On the other hand, the burner 13 provided on the side wall of the combustion chamber 11 generates a mixed gas in which the vaporized oil and the primary air delivered from the air supply 5 are mixed, and then the combustion chamber 11 through the discharge part 131. It flows inside.

At this time, the burner 13 is provided with a fluid pump (not shown) to introduce the mixed gas into the combustion chamber 11 while maintaining a constant pressure, the ignition means 132 for the initial ignition around the discharge portion 131 ) Is further provided. This ignition means 132 has a conventional configuration for generating an arc to ignite the mixed gas.

One end is connected to the discharge part 131 to the discharge part 131 of the burner 13 to completely burn the oil desired by the present invention, and the other end is an open flame through which the primary combustion gas from which the mixed gas is combusted is discharged. Cylindrical duct pipe 14 having a discharge port 153 formed therein, and a red heat pipe for guiding the primary combustion gas, which is spaced apart from the discharge part 131, to the flame discharge port 153 inside the duct pipe 14. 15 is provided.

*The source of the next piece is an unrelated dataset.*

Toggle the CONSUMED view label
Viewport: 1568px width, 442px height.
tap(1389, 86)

At this time, one end of the duct pipe 14 surrounds the periphery of the discharge part 131 so that the discharge part 131 protrudes therein, and the other end has a cylindrical shape which opens the combustion chamber 11 toward the inside.

In addition, the glowing tube 15 is formed in a cylindrical shape along the cylindrical inner surface of the duct pipe 14, so as not to be in direct contact with the discharge portion 131 protruding into the duct pipe 14, The inner end 156 is positioned to be spaced apart from the outside of the discharge part 131.

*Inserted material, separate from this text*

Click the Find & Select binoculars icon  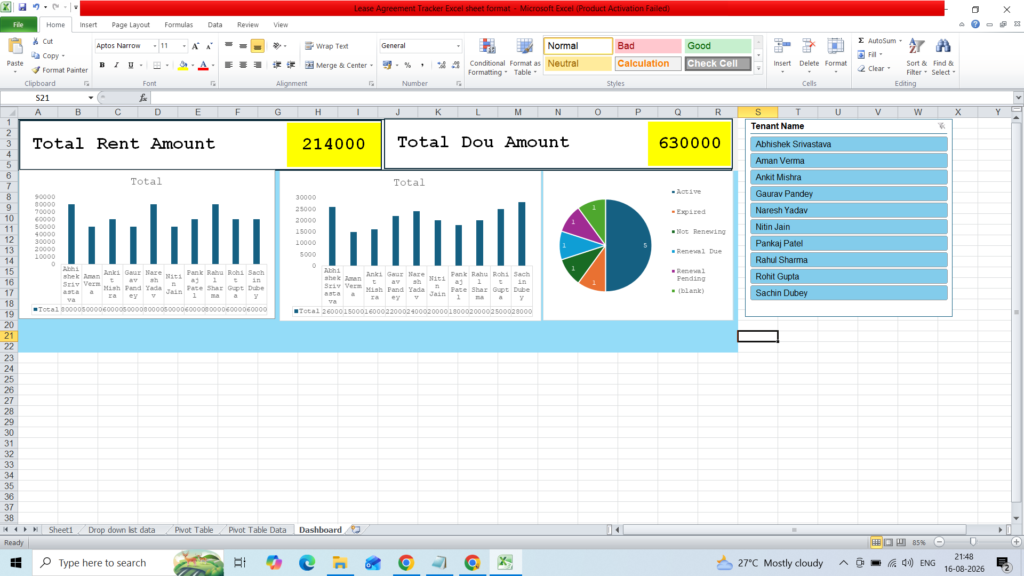click(943, 47)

As a result, the secondary air inflow space S for introducing secondary air, which will be described later, required for combustion, to the center front of the discharge part 131, between the circumference of the discharge part 131 and the inner end circumference of the glowing tube 15. ) Is formed.

In addition, the inner diameter L2 of the discharge portion 131 side of the red heat pipe 15 is larger than the outer diameter L1 of the discharge portion 131, so that the mixed gas flowing in the discharge portion 131 is smoothly glowing. It is preferable to allow the inside of the pipe 15 to be guided, and to allow the secondary air described later to mix well with the mixed gas.

At this time, the inner space of the glowing tube 15 is a space through which the first combustion gas first ignited by the ignition means 132 combusts and passes through during the initial startup of the hot air blower 100. Thereafter, the primary combustion gas exits the flame discharge port 153 and is mixed with secondary air passing through the air passage described later in the combustion chamber 11 to become secondary combustion gas which is further combusted.

On the other hand, the lower part of the discharge portion 131 side of the duct pipe 14 is provided to communicate with the outside through the lower plate of the combustion chamber, the auxiliary duct 16 is adjusted through the inflow amount adjusting means 161 is adjusted Included.

At this time, the secondary duct 16 is in communication with the outside is connected to the air supply (5) is to be a passage through which the secondary air required to complete combustion into the combustion chamber.

In addition, the inlet of the auxiliary duct 16 of the inner duct pipe 14 provided with the discharge part 131 is directed toward the protruding side surface 131b of the discharge part 131 provided inside the duct pipe 14. It is formed on the outer circumferential surface.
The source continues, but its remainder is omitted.